Brief:
Only one stretch of the data below is needed: the line with "Image resolution: width=868" through the last line. Output it exactly and drop the pictures.

Given information:
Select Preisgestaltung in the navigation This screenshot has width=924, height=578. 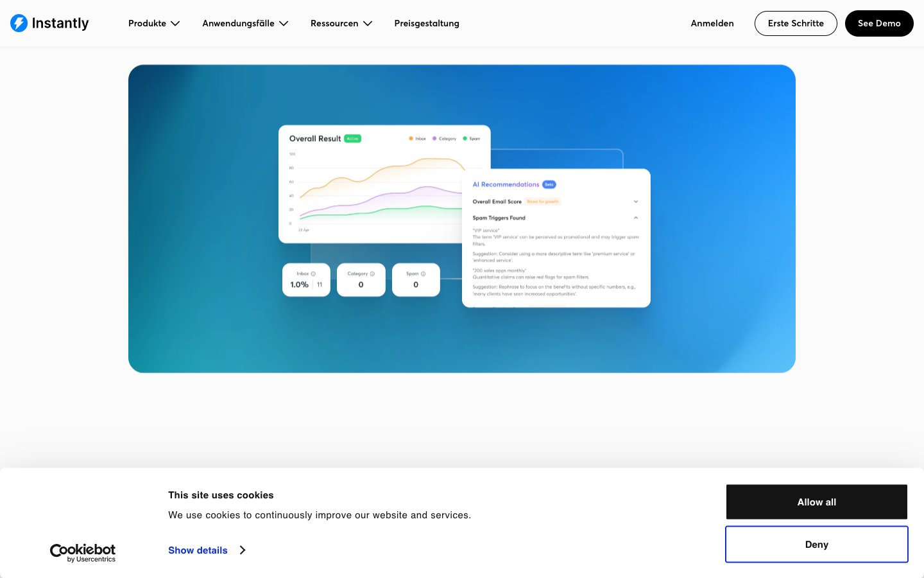point(427,23)
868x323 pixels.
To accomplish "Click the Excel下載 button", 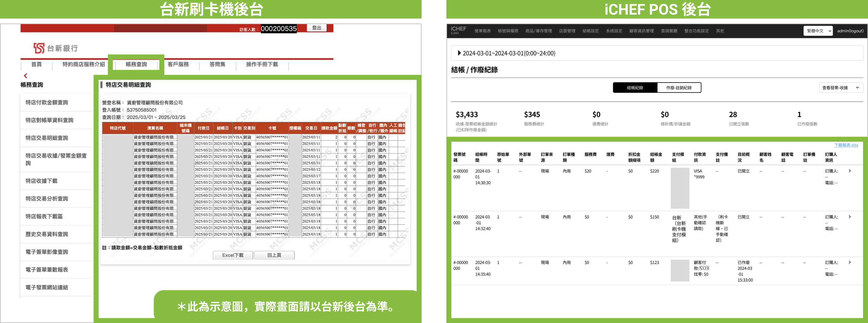I will coord(233,255).
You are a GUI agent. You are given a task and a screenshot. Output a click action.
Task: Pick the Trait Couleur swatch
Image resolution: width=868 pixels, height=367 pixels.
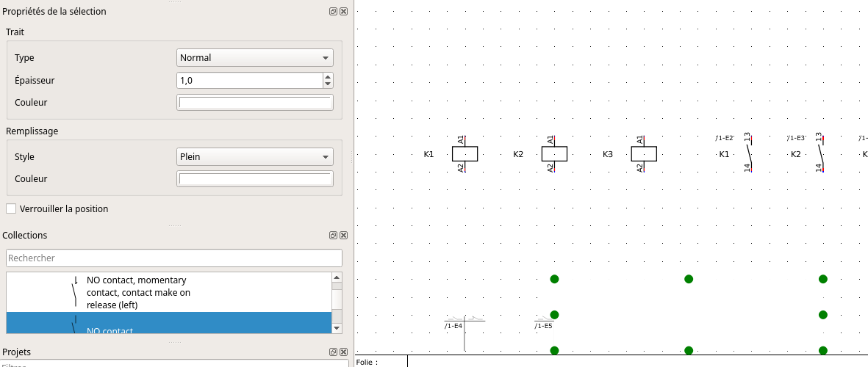255,103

Exercise result:
Image resolution: width=868 pixels, height=367 pixels.
255,103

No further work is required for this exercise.